Family has filed a lawsuit against the Taser's manufacturer and the Chicago Police

The family of a 54-year-old man who died after a police officer shot him with a stun gun has filed a lawsuit against the Taser's manufacturer and the Chicago Police Department.

The lawsuit, which seeks unspecified damages, claims police used "deadly force" against Ronald Hasse that was "unnecessary and excessive" because he was unarmed and did not pose a series threat to anyone.

The lawsuit was filed Thursday in Cook County Circuit Court on behalf of Hasse's parents, Joseph and Delores; his brother, John; and his sisters, Julie, Delores, Nancy and Becky.

Ronald Hasse, of Indiana, died on Feb. 12 after he fought with police officers at an apartment building. Police said they used the stun gun after they were unable to restrain Hasse as he tried to kick and bite officers.

In July, the Cook County medical examiner's office concluded that the primary cause of Hasse's death was electrocution from the Taser, although it added that a contributing cause was methamphetamine intoxication.

Taser International Inc. strongly disputed those conclusions, saying it did not understand why the level of drugs in Hasse's body was not viewed as the primary factor in his death.

An estimated 170,000 Tasers are being used by more than 8,000 agencies in 43 countries, according to the company, which has long argued that its stun gun is safe.
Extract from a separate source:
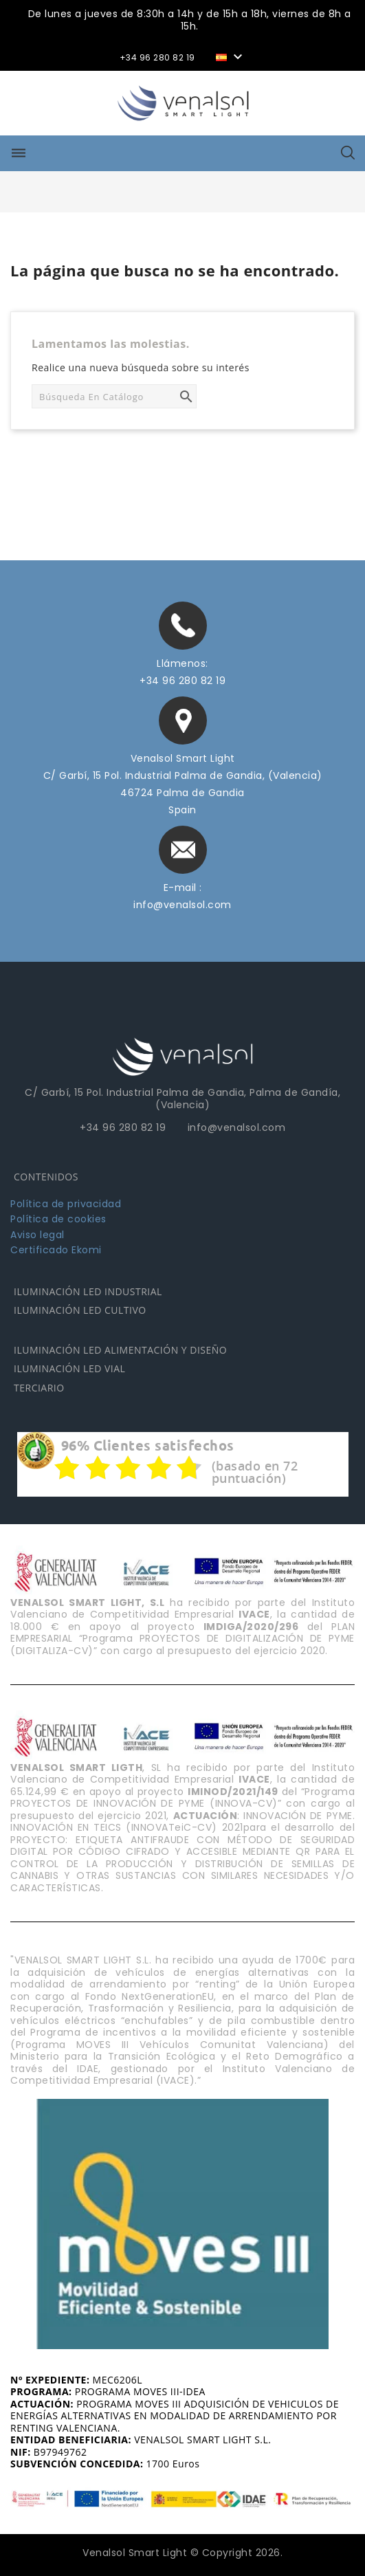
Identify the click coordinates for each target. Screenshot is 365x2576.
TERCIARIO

The weapon uses compressed nitrogen to fire two barbed darts that can penetrate clothing. The darts are attached to the stun gun by wires that deliver the 50,000-volt shock, temporarily paralyzing the person.

Law enforcement officials tout the Tasers as less lethal than other ways of subduing combative people in high-risk situations.

Chicago Police Superintendent Phil Cline stopped the distribution of an additional 200 Tasers after Hasse died. He did not halt the use of the weapons by police, however.

A message left at Taser's headquarters in Arizona on Saturday was not immediately returned. Monique Bond, a spokeswoman for Chicago police, said she could not comment on pending litigation, reported AP.